The introduction of the WebSocket channel together with the MsgProto protocol and MsgPack not only makes the communication platform independent, but also allows you to use different protocols in place of HTTP and WebSockets, as we briefly discuss below.

The Lovely Smart System takeaways

What we described under the Lovely Smart System nickname is a real-life design of an IoT WebSockets-based setup.

It allows to easily pass any data to and from the devices, at the same time maintaining the portability and providing you with the ability to extend it without limits. Furthermore, it comes with a live, persistent TCP connection to each device, which opens new frontiers and new possibilities at a relatively low price.

The key ingredients that allow you to scale, extend, and make it platform-independent are:

  • a general purpose protocol
  • message serialization framework
  • messaging system in the backend
  • persistent connections to the devices

The price to pay

Needless to say there is always a price to be paid for anything and everything. In the case we are discussing, we can list only a few "drawbacks":

  • the above mentioned persistent connection count limit problem
  • the keep-alive ping-pong periodical messages
  • WebSockets implementation on both ends
  • HTTP overhead

Besides the obvious necessity to have a WebSocket implementation available, we already mentioned the connection count issue, which is obviously a price to pay for the WebSockets based live channel to the devices.

The HTTP in general, and the WebSocket in particular add a certain overhead to the messages.
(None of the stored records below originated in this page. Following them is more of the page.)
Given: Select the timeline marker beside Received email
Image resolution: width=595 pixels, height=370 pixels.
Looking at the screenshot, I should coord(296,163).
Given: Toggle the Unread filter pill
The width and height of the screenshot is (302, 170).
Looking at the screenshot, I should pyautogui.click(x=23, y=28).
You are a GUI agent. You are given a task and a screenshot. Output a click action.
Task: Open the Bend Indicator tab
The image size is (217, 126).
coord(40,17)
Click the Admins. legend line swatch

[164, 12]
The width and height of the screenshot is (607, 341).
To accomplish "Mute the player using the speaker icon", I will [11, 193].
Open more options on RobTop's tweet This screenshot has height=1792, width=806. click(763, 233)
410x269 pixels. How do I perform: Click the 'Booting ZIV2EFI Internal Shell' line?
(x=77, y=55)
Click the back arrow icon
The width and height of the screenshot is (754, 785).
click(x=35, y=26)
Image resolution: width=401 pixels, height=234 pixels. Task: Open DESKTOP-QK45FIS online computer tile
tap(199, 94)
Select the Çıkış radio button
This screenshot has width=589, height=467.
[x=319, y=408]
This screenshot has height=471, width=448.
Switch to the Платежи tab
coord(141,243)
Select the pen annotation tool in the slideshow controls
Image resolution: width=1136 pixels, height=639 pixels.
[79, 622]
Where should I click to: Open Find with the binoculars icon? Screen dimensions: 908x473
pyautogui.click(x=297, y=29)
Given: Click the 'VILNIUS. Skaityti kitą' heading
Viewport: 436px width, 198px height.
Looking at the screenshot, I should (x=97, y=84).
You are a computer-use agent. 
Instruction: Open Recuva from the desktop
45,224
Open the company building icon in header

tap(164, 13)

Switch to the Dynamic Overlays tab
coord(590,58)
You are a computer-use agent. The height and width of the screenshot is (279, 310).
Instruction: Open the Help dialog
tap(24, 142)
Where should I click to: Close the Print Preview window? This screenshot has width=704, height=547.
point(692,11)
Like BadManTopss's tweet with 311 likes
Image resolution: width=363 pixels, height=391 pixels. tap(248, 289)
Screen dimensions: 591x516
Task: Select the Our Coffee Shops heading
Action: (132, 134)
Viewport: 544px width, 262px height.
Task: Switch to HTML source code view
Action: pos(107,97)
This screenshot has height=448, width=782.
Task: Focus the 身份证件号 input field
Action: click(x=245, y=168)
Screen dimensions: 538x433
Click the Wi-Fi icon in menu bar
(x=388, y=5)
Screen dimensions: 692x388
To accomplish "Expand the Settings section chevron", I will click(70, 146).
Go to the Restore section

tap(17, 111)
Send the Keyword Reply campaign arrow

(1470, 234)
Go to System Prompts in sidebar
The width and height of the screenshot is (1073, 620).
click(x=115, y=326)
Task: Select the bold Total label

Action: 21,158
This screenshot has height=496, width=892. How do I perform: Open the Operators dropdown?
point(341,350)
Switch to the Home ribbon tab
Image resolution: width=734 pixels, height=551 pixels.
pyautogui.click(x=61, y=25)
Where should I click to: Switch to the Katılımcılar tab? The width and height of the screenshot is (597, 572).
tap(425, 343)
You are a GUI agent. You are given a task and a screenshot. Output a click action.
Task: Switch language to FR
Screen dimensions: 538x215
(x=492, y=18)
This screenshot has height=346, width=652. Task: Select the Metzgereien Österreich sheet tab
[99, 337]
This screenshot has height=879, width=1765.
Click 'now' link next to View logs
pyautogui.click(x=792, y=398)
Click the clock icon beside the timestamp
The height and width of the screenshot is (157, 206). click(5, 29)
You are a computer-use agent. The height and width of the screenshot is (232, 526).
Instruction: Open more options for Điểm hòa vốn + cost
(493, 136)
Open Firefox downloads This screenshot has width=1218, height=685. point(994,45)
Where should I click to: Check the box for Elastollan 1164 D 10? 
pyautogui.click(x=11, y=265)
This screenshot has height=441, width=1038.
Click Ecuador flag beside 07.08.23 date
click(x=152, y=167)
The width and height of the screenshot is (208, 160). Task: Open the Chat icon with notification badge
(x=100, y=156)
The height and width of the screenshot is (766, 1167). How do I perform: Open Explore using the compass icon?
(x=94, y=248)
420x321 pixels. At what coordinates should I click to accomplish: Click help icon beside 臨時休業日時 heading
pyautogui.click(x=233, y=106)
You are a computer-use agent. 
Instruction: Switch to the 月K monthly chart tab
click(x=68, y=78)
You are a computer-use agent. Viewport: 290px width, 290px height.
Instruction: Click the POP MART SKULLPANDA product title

They are still application level protocols, encapsulated in TCP and IP. If that overhead shall become an issue, you can still turn into other protocols, which can be more suited for your particular use case.

Other IoT protocols

There are at least two other protocols that come to mind for implementing our solution. Namely, MQTT, and CoAp. These two protocols come into picture mainly for small and constrained devices. The advantage of MQTT is the low network bandwidth usage, and the subscription-publish model. It is a perfect choice for many IoT applications, however for the case discussed above it brings little difference. At the same time, the WebSocket based approach can achieve similar results.

CoAp protocol being a HTTP analogue for the small devices, is also a valid option, but in a similar fashion it changes little for the above arguments. You have to take into account most of the above no matter what you use as the underlying layers. The choice probably depends on the particular devices in question and the additional constraints.

Links of glory

There was a time when people gained an incredible insight into the basic laws of nature via so-called gauge theories. With the birth of supercomputing the numerical analysis reached its peak, and continued to be an equivalent for the physical experiments. However, we needed new methods, suitable for the digital machines to handle. One of them were the lattice models, where we analyse the physical phenomena on a discrete network of nodes and links. However successful, it turned out to be extremely challenging to bring the gauge symmetry to the lattice. It was only when people realized that the gauge transformation must be associated with the links between the nodes, when this fundamental mechanism could be used in the calculations. It maybe just a fun fact, but it carries a deeper meaning; it uncovers a role a connection can play.

One of the best Star Trek villains, the Borg, vere powerful because they were connected to the collective. It is implied, if sometimes forgotten, that the IoT devices by definition are connected and at the core it is all about communication.

You can unleash the true power and glory of your IoT fleet with a proper and thought-over communication channel, for which a WebSocket is a valid and valuable alternative.